On July 10th, as members of Crimea’s 10,000-strong Jewish community gathered to pay homage to their ancestors massacred by the Nazis in 1942, they found the event had been taken up a notch. Being the first Remembrance Day, as the event is called, that has taken place in Russian-controlled Crimea, Moscow pulled out all the stops, financing the entire event and facilitating the arrival of rabbis and other visitors from around the world. One day earlier, President Putin himself even met with top rabbis from across Europe, thanking them for their constant struggle “against all manifestations of the Nazi ideology and any attempts to revive it.”
Critics of the Russian president denounce this heavily mediatized support of the Jewish community as opportunistic posturing, though few of Crimea’s Jews seem to mind. Anti-Semitic vandalism in the region had been increasingly commonplace as Ukraine slipped further into political instability earlier this year, including one incident where two pig heads were placed on a synagogue in Sevastopol. Now, a Russian security detail protects the city’s monument to the Crimean Holocaust. Warnings against a neo-Nazi renaissance in Europe have long been part of the Kremlin’s talking points - points that critics dismiss as Russia’s attempt to justify its military action in Ukraine. But what if there was some truth in these warnings? A revival of fascist tendencies is certainly against the interests of all countries, Russia and the United States included. Let us look at the facts on the ground.
Fascism, a French affair
France raised eyebrows earlier this year as the legislative and then European elections confirmed the dominant presence of the country’s right wing Front National (FN) party. The FN’s firebrand leader Marine le Pen has gone to great lengths to differentiate her party from other right-wing parties in Europe that clearly fall under the ‘neo-Nazi’ label. Her party is certainly one of the more moderate ones in the mix (though her father and Honorary Chairman of the party, Jean-Marie le Pen, recently caused uproar for suggesting a Jewish singer that was critical of him should be cooked in an oven – a clear allusion to the crematoriums of Dachau).

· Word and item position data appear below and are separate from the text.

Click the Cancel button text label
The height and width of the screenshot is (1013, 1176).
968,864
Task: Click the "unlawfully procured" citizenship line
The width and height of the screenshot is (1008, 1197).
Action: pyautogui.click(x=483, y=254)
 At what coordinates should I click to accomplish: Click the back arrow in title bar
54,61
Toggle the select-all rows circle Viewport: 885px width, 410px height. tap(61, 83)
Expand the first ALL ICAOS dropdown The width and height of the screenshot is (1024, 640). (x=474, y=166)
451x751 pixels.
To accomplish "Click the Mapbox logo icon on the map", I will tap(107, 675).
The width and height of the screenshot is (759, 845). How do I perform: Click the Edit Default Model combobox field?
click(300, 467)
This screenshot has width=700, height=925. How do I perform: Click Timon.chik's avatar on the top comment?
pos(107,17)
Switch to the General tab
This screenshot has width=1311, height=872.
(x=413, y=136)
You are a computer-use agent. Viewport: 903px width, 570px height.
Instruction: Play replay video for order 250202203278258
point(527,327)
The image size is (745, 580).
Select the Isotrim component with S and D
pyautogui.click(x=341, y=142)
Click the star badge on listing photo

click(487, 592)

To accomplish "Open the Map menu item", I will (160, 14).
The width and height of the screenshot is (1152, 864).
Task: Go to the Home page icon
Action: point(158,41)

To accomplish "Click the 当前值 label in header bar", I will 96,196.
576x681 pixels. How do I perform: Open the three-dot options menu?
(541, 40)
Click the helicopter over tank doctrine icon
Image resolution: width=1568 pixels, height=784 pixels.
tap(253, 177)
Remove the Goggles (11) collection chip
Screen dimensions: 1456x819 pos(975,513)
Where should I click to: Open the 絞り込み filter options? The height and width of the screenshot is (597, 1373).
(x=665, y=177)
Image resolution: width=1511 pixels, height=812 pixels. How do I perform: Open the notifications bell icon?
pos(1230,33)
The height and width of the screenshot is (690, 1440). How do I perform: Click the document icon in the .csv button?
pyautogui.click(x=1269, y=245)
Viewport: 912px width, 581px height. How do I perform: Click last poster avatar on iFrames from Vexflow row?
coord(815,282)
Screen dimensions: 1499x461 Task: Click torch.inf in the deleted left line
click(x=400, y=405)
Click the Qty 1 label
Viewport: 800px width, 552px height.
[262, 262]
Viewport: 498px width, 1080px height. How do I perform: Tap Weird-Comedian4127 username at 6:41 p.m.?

What is most worrying about the FN, though, is not only the constant stream of anti-Semitic outbursts from its members but its public policies. Best defined as ‘populist,’ the FN has devised a political platform composed of measures both from the nationalist right (military rearmament, anti-Americanism, stemming immigration…) and the socialist left (re-industrialization, trade tariffs, large-scale transfer of authority to the state). This potent political cocktail of nationalism and socialism is reminiscent of the most infamous National Socialist party. Fearful of economic crisis, the FN leads its followers to believe that outside forces such as the United States or the ‘Zionist media complex’ are the source of all problems and proposes a return to the state, the ‘nation,’ as a solution. As any lay historian is well aware, however, little good has ever come from ceding individual freedom to state in return for ‘security.’
Fed up with democracy
In the early 1930s, it was a prolonged economic crisis exacerbated by a series of inane technocratic governments that drove hordes of Germans from the Weimar Republic into the arms of the Nazis. For far too many Germans, democracy had come to mean nothing more than political and economic dysfunction. In this context, a strong state that promised material comforts for all and promised to restore national pride was appealing for many.
One doesn’t have to look far to see the parallels to European society today. Under the tutelage of the faux democratic European Union, which has imposed harsh austerity measures on countries such as Ireland, Portugal and Greece, citizens are feeling increasingly angered by their governments’ seeming inability to stand up for themselves. The general sentiment in these countries that one is suffering from poor economic decisions taken in Brussels upon which normal citizens have no say can only fuel nationalist sentiment and the desire for the state to seize more control.
In Greece, the openly racist Golden Dawn party, whose symbol looks like a mangled swastika, regularly decries cuts to public sectors jobs and undertakes large scale food distribution to any ‘ethnic Greeks,’ a move that says ‘if you the people grant us political power, we will take care of your needs.’ In May’s European elections, Golden Dawn gained 9% of their country’s vote, considerable for an explicitly neo-Nazi party that publicly carries out Hitler salutes during its marches.
Hungary is another case in point. In the May elections, far-right party Jobbik gained 15% of its country’s EU vote and 20% of the vote in Hungary’s April 2014 national elections. On their website, Jobbik blames “global capitalism” for the woes of poor Hungarians and “tailoring the economy through controls” (i.e. increasing regulation) is what will lead to an increase in living standards. What is needed is a “state capable of promoting national economic actors,” protecting “strategic national assets” and facilitating the “redistribution of wealth,” Jobbik argues. In Hungary as well, nationalism is married with socialist economic policies in a distinctly fascist blend.
Rather than being dismissed as outliers, these case studies should be seen for what they are: the seeds of a national socialism akin to the ideology that swept Germany in the 1930s. Europe and the United States would be wise to tend to this trend. As Santayana’s timeless adage goes, those who cannot remember the past are condemned to repeat it.